● **WHAT IS NEEDED**:
From the entries below, please output exactly the lines starting at the one containing "Registrarse (1416, 61)" and ending at the one containing "[button] (7, 24)", both included.

● **SOURCE RECORDS**:
····················

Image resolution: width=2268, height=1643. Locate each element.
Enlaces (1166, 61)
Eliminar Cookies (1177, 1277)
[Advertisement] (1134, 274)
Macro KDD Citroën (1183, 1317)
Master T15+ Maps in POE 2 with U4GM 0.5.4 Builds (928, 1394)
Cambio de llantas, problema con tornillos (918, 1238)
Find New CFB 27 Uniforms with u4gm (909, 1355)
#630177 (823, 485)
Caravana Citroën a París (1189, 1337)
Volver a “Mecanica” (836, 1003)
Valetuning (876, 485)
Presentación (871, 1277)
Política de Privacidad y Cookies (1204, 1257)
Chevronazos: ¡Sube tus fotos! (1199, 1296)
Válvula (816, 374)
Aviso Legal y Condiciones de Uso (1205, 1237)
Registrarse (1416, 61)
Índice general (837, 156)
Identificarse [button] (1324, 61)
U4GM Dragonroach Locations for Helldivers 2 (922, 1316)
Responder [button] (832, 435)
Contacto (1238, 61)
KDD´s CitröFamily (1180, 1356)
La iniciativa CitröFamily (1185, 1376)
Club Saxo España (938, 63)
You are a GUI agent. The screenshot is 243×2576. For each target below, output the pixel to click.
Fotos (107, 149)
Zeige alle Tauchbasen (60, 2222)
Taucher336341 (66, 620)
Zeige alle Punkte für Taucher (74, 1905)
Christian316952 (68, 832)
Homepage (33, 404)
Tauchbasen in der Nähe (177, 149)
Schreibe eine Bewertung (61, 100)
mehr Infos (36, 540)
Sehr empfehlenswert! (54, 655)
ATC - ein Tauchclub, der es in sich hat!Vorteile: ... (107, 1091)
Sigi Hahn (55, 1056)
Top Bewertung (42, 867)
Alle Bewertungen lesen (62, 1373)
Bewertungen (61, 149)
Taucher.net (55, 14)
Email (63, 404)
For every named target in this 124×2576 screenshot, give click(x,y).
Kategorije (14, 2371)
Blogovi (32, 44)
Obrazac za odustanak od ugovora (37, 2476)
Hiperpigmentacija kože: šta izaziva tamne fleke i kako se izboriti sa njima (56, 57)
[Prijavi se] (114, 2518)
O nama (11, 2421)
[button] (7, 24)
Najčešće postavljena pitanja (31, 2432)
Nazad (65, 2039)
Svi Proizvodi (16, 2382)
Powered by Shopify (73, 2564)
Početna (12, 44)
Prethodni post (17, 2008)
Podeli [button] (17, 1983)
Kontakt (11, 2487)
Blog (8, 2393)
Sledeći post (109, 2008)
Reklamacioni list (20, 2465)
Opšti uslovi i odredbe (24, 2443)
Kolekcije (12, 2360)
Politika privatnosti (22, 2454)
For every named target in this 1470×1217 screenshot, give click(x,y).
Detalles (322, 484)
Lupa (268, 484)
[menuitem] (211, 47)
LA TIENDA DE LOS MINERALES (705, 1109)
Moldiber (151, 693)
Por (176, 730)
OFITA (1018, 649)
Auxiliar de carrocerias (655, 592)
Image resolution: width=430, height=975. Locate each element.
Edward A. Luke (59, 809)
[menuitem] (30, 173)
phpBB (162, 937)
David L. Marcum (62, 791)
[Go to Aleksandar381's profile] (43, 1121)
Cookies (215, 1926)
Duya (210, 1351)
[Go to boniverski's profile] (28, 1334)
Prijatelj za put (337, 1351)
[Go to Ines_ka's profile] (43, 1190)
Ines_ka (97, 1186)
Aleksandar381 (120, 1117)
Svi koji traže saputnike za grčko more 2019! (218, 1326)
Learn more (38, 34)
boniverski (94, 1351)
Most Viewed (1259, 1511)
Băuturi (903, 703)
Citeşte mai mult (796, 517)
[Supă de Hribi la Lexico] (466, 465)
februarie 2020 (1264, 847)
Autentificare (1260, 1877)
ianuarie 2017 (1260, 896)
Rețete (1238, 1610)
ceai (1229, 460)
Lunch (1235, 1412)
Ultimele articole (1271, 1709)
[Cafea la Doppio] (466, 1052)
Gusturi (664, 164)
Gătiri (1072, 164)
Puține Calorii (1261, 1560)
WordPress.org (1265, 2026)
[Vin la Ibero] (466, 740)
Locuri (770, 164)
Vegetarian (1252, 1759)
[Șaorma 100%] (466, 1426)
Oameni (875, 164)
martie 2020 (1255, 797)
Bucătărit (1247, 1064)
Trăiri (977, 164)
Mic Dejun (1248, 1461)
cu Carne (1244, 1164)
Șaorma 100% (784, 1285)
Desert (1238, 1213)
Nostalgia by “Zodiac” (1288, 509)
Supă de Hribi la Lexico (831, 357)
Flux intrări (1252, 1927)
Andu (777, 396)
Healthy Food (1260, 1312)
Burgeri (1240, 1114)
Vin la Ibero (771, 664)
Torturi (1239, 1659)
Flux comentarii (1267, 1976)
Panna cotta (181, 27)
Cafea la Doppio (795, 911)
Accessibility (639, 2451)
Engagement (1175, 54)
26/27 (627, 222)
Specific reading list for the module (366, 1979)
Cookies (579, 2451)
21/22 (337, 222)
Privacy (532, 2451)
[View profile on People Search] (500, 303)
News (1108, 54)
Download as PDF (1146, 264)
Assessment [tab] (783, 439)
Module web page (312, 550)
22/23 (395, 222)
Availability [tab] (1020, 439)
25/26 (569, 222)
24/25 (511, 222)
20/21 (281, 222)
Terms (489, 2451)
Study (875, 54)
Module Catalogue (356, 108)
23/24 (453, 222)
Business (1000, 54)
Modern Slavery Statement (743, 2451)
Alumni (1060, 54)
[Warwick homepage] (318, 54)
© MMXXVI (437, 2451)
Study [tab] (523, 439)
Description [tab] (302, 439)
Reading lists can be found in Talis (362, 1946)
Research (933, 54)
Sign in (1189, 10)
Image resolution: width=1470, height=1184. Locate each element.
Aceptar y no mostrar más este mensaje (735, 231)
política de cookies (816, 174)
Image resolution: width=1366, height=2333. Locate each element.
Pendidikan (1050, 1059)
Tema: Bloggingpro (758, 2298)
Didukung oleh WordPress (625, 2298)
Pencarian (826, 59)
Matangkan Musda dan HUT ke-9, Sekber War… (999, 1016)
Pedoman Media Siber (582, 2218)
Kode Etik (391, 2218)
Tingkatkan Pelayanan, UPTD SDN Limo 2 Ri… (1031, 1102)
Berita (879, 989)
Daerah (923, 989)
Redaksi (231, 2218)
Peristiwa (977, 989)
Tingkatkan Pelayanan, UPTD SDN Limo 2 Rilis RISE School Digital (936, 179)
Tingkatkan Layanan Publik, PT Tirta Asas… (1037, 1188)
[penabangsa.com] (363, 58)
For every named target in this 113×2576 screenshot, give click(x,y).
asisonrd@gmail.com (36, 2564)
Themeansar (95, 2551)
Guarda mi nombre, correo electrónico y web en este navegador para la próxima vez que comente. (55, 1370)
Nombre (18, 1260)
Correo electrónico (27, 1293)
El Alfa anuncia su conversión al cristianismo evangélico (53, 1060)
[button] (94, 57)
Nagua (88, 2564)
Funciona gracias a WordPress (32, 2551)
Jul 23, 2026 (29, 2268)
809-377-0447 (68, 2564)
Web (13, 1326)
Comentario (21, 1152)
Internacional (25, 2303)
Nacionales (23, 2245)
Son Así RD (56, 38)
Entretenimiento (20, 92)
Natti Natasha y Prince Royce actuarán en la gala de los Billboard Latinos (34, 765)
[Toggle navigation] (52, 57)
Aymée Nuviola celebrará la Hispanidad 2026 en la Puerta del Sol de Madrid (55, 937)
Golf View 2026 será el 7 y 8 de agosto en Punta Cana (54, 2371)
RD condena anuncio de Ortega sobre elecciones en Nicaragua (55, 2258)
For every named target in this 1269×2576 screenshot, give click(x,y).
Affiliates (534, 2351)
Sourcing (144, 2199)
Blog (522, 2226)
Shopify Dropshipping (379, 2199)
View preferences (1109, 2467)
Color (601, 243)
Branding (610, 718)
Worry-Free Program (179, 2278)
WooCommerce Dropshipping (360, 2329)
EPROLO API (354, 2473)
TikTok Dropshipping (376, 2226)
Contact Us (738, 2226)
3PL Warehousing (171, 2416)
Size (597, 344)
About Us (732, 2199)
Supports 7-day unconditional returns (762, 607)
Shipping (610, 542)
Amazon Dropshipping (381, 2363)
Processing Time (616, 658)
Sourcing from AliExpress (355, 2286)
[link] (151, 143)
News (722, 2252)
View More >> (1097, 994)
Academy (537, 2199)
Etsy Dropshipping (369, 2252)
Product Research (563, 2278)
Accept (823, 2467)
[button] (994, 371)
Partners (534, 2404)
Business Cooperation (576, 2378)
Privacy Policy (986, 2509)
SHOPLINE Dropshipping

····················

● **TASK RESULT**:
Registrarse (1416, 61)
Índice general (837, 156)
Identificarse [button] (1324, 61)
U4GM Dragonroach Locations for Helldivers 2 (922, 1316)
Responder [button] (832, 435)
Contacto (1238, 61)
KDD´s CitröFamily (1180, 1356)
La iniciativa CitröFamily (1185, 1376)
Club Saxo España (938, 63)
You are a GUI agent. The screenshot is 243×2576. For each target below, output the pixel to click.
Fotos (107, 149)
Zeige alle Tauchbasen (60, 2222)
Taucher336341 (66, 620)
Zeige alle Punkte für Taucher (74, 1905)
Christian316952 (68, 832)
Homepage (33, 404)
Tauchbasen in der Nähe (177, 149)
Schreibe eine Bewertung (61, 100)
mehr Infos (36, 540)
Sehr empfehlenswert! (54, 655)
ATC - ein Tauchclub, der es in sich hat!Vorteile: ... (107, 1091)
Sigi Hahn (55, 1056)
Top Bewertung (42, 867)
Alle Bewertungen lesen (62, 1373)
Bewertungen (61, 149)
Taucher.net (55, 14)
Email (63, 404)
For every named target in this 124×2576 screenshot, give click(x,y).
Kategorije (14, 2371)
Blogovi (32, 44)
Obrazac za odustanak od ugovora (37, 2476)
Hiperpigmentacija kože: šta izaziva tamne fleke i kako se izboriti sa njima (56, 57)
[Prijavi se] (114, 2518)
O nama (11, 2421)
[button] (7, 24)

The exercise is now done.